*STORED DATA*.
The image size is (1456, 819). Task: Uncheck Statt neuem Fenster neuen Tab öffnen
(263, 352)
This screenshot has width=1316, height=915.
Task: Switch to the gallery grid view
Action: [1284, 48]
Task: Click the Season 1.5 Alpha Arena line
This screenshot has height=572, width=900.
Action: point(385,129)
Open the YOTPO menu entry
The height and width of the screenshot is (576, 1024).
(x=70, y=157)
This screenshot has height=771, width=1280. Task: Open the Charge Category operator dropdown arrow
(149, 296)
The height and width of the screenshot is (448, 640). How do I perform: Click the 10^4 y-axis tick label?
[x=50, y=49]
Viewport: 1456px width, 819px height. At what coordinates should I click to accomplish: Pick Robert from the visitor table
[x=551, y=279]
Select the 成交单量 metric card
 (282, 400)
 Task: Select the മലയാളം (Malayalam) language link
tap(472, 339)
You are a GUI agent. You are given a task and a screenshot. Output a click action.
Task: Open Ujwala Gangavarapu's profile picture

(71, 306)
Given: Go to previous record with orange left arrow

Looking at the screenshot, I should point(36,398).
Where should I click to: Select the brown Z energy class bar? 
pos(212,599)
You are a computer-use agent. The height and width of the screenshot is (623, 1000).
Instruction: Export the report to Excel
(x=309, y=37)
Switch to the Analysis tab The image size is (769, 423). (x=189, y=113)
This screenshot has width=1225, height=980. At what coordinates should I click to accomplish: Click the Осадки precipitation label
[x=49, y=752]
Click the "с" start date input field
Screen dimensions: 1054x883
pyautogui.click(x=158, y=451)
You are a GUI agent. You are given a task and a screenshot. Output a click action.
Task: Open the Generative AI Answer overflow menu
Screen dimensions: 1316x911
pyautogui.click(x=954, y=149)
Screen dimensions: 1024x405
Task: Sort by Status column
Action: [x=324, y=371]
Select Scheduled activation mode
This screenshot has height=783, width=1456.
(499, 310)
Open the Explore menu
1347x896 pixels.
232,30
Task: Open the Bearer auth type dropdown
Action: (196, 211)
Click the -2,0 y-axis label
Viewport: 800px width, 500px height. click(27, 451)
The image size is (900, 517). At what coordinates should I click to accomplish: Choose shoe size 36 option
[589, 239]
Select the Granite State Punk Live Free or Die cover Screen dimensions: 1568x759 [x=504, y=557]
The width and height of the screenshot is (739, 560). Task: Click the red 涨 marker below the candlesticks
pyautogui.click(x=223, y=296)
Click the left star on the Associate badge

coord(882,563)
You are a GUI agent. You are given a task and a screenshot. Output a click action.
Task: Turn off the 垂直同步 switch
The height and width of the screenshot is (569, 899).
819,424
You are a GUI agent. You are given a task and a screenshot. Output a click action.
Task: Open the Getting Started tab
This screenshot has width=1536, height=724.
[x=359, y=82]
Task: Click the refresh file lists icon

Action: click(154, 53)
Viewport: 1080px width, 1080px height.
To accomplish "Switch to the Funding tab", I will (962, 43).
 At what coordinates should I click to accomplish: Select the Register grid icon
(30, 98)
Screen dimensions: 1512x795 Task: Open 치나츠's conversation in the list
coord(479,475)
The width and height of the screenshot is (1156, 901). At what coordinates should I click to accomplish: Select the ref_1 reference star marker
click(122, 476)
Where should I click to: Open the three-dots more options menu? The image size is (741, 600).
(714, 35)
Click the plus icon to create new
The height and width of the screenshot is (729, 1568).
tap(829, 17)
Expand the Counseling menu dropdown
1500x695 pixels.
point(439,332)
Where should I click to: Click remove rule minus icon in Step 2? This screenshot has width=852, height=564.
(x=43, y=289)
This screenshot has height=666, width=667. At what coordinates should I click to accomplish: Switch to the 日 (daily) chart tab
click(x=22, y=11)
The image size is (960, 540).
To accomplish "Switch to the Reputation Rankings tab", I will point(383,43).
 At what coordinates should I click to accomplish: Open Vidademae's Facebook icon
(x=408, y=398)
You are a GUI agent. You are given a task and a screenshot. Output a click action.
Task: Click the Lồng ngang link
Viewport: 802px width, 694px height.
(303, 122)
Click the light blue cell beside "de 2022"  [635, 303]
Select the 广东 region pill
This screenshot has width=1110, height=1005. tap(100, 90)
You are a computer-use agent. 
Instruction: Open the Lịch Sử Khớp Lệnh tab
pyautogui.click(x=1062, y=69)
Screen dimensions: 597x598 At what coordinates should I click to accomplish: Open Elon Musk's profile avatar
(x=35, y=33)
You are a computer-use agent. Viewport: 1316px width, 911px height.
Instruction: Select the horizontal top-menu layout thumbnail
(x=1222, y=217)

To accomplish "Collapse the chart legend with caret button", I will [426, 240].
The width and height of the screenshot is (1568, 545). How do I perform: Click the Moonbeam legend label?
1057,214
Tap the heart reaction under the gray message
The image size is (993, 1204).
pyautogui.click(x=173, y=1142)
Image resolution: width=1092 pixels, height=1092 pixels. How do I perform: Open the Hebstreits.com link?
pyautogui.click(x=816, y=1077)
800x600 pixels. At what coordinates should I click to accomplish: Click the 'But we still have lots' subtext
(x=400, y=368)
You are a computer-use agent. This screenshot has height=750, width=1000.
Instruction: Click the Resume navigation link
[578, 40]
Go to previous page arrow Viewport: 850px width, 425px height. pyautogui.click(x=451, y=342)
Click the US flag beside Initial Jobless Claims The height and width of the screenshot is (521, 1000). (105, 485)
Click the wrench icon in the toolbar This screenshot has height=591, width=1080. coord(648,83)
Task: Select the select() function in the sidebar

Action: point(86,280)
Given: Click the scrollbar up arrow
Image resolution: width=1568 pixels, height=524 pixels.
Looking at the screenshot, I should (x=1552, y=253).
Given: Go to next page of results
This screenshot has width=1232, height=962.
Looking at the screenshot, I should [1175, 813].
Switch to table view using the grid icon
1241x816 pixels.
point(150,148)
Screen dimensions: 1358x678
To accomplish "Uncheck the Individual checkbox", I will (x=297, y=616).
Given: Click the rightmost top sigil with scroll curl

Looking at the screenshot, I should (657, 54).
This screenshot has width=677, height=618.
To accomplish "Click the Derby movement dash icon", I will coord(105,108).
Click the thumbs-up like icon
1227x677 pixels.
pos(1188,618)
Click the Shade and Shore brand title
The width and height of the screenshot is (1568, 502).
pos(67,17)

*GIVEN PROBLEM*. Filter the rows above and keep each line containing the string "Viewport". Treat the match as case-sensitive.

*RESULT*.
Viewport: 1456px width, 819px height. At what coordinates should I click to accomplish: Pick Robert from the visitor table
Viewport: 800px width, 500px height. click(27, 451)
Viewport: 1080px width, 1080px height.
Viewport: 802px width, 694px height.
You are a computer-use agent. Viewport: 1316px width, 911px height.
Go to previous page arrow Viewport: 850px width, 425px height. pyautogui.click(x=451, y=342)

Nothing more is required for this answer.